Entries from a dataset
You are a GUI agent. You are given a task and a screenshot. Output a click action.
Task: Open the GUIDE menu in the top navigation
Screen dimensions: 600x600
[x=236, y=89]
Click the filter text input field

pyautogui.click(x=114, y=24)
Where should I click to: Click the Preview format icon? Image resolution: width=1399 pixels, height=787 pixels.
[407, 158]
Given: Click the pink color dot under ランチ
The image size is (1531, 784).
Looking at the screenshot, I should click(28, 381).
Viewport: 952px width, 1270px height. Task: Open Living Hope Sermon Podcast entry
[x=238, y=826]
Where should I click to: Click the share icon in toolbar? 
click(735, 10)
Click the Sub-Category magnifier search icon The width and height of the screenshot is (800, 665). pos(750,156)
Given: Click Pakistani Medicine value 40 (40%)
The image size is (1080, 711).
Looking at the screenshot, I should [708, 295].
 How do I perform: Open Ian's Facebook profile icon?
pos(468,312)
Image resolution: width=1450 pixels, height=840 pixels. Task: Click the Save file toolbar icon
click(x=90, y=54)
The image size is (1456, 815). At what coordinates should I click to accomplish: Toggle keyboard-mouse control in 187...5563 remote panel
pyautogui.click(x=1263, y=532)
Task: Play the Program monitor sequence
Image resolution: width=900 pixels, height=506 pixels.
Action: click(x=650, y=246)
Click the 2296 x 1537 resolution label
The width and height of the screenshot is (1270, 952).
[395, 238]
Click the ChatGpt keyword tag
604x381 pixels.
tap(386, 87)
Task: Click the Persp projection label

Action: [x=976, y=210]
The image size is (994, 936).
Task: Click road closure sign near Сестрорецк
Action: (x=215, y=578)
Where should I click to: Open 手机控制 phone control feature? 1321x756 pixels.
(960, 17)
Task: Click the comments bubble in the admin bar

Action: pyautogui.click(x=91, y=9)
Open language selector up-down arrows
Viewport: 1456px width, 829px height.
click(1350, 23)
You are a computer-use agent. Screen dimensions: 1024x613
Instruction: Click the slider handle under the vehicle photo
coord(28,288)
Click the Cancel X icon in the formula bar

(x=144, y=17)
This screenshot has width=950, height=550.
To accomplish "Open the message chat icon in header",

◆ **What is required**
Express the records starting at the line containing "Where should I click to: Click the Preview" and ending at the line containing "tap(386, 87)" as a Markdown table with columns Row and Line, one numbered row per line, skipping blank lines.

◆ **Correct answer**
| Row | Line |
|---|---|
| 1 | Where should I click to: Click the Preview format icon? Image resolution: width=1399 pixels, height=787 pixels. |
| 2 | [407, 158] |
| 3 | Given: Click the pink color dot under ランチ |
| 4 | The image size is (1531, 784). |
| 5 | Looking at the screenshot, I should click(28, 381). |
| 6 | Viewport: 952px width, 1270px height. Task: Open Living Hope Sermon Podcast entry |
| 7 | [x=238, y=826] |
| 8 | Where should I click to: Click the share icon in toolbar?  |
| 9 | click(735, 10) |
| 10 | Click the Sub-Category magnifier search icon The width and height of the screenshot is (800, 665). pos(750,156) |
| 11 | Given: Click Pakistani Medicine value 40 (40%) |
| 12 | The image size is (1080, 711). |
| 13 | Looking at the screenshot, I should [708, 295]. |
| 14 |  How do I perform: Open Ian's Facebook profile icon? |
| 15 | pos(468,312) |
| 16 | Image resolution: width=1450 pixels, height=840 pixels. Task: Click the Save file toolbar icon |
| 17 | click(x=90, y=54) |
| 18 | The image size is (1456, 815). At what coordinates should I click to accomplish: Toggle keyboard-mouse control in 187...5563 remote panel |
| 19 | pyautogui.click(x=1263, y=532) |
| 20 | Task: Play the Program monitor sequence |
| 21 | Image resolution: width=900 pixels, height=506 pixels. |
| 22 | Action: click(x=650, y=246) |
| 23 | Click the 2296 x 1537 resolution label |
| 24 | The width and height of the screenshot is (1270, 952). |
| 25 | [395, 238] |
| 26 | Click the ChatGpt keyword tag |
| 27 | 604x381 pixels. |
| 28 | tap(386, 87) |